* Short problem A:
In the collected data below, rescale the part that opens with the line containing "At what coordinates should I click to accomplish: Open" and closes with the line containing "(x=566, y=834)", both included. Please reproduce only those lines, requests and all, with each coordinate in the answers multiplied by 2.15 and rounded to a whole number, halves rounding up.

──────── Extracted text ────────

Hebrew media review

Learning from carnage in the heart of Europe

Covering the terrorist attack in Barcelona, dailies argue that authorities have internalized the Islamist threat and are getting better at dealing with it

Adiv Sterman is a breaking news editor at The Times of Israel.

A person is helped by Spanish policemen and two men after a van ploughed into the crowd, killing at least 13 people and injuring around 100 others, on the Las Ramblas Boulevard in Barcelona, Spain, on August 17, 2017. (AFP/Nicolas Carvalho Ochoa)
A person is helped by Spanish policemen and two men after a van ploughed into the crowd, killing at least 13 people and injuring around 100 others, on the Las Ramblas Boulevard in Barcelona, Spain, on August 17, 2017. (AFP/Nicolas Carvalho Ochoa)

Yesterday’s deadly terrorist attack in Barcelona’s popular Las Ramblas promenade that killed 13 people is the main focus of the Hebrew-language dailies, with pundits and opinion writers waxing over what Spanish and other European authorities should learn, can learn, and already have learned from Islamist terrorism all over the world.

Yedioth Ahronoth‘s Ben-Dror Yemini writes that the “world is paying” for allowing itself to ignore the emergence of radical Islamist ideology over the past 50 years, both in the Middle East and in Europe.

Yemini categorizes the attack in Barcelona as separate from acts of terrorism perpetrated by individuals fighting for the Basque, Northern Irish, or even Palestinian causes, and argues that the Islamic State’s sole purpose, unlike groups motivated by nationalist goals, is to force its particular and extremist interpretation of Islam on the entire world.

“Since the terror attacks [on September 11, 2001] in New York we are talking about terror that does not require of the states against which it is directed to act nice or fulfill certain demands,” Yemini writes. “This is a terror that stems from the mere existence of ‘infidels.'”

In Haaretz, correspondent Anshel Pfeffer commends Spanish security forces for their hasty and professional response to the attack in Barcelona, and asserts that the country has internalized the lessons from previous acts of terror at home and across the Continent.

“Adding armed police officers on main streets and providing reinforcement for a rapid response in the city centers required massive funding, training, and tactical assessments that are very different than what had been customary in those countries,” Pfeffer writes of the western European states. “[These policy implementations] reflect an understanding that as long as the motivation is there, it will be very difficult to prevent such attacks from taking place.”

Amid a barrage of condemnations and criticisms of US President Donald Trump’s response to the racially charged violence and anti-Semitic outpouring in Charlottesville, Virginia, Israel Hayom stood out Thursday for all but completely ignoring the issue, leading instead with a report on the UN chief’s upcoming visit to the region.

────────

* Short problem B:
Take the Hebrew media review on the Barcelona attack further, continuing from its final sentence.

──────── Record excerpts ────────

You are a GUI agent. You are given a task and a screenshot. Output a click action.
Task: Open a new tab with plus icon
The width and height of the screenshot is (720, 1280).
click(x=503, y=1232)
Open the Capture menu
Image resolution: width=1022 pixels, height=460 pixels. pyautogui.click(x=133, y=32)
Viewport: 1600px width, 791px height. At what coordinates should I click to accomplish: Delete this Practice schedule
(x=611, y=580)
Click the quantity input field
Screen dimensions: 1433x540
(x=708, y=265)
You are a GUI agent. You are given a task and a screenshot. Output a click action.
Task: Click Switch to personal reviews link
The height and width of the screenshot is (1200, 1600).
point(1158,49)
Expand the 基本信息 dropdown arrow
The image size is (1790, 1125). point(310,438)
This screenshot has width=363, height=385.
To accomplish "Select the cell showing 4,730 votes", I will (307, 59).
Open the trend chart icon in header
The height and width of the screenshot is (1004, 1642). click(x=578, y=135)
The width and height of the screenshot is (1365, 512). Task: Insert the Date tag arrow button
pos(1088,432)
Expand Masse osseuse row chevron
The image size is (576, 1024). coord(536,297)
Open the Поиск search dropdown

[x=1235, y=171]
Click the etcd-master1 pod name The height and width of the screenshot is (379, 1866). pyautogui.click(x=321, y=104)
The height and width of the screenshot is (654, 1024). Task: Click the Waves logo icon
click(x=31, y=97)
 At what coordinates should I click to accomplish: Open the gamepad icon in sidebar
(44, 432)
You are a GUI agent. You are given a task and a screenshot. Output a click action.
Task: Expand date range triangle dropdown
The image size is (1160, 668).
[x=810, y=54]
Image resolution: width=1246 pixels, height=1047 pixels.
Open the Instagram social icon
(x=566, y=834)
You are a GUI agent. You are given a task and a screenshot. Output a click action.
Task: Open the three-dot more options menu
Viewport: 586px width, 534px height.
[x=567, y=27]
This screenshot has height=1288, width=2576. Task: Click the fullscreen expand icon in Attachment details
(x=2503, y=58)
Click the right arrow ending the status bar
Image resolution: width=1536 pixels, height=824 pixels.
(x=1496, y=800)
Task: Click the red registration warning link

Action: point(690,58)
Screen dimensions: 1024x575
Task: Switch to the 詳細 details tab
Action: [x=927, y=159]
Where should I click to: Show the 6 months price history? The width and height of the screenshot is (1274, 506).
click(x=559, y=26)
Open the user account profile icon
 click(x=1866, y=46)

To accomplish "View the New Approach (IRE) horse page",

────────

* Task response A:
 At what coordinates should I click to accomplish: Open the gamepad icon in sidebar
(95, 929)
You are a GUI agent. You are given a task and a screenshot. Output a click action.
Task: Expand date range triangle dropdown
The image size is (1160, 668).
[x=1742, y=116]
Image resolution: width=1246 pixels, height=1047 pixels.
Open the Instagram social icon
(x=1217, y=1793)

* Task response B:
On Friday, however, the daily finally addresses Trump’s controversial statements, and, while vaguely noting that of course neo-Nazis are wrong and the violence at Charlottesville was their fault, attempts to divert attentions from the right toward cases of anti-Semitism on the left.

Israel Hayom writer Isi Liebler’s entire op-ed is directed at Jewish organizations which, he claims, are facilitating anti-Semitism by ignoring or even participating in verbal attacks against the Jewish state.

“The tolerance that [these organizations] show toward those who incite against Israel is often accompanied by public criticism of Israeli policy,” Liebler writes. “The Jewish community [in the US] must self-examine itself, or else it will lose its influence on the government,” he concludes.

Haaretz, unsurprisingly, takes the opposing stance on the matter, and continues to expand its criticism of Trump to Prime Minister Benjamin Netanyahu, who was careful not to directly address the US president’s comments over the past days.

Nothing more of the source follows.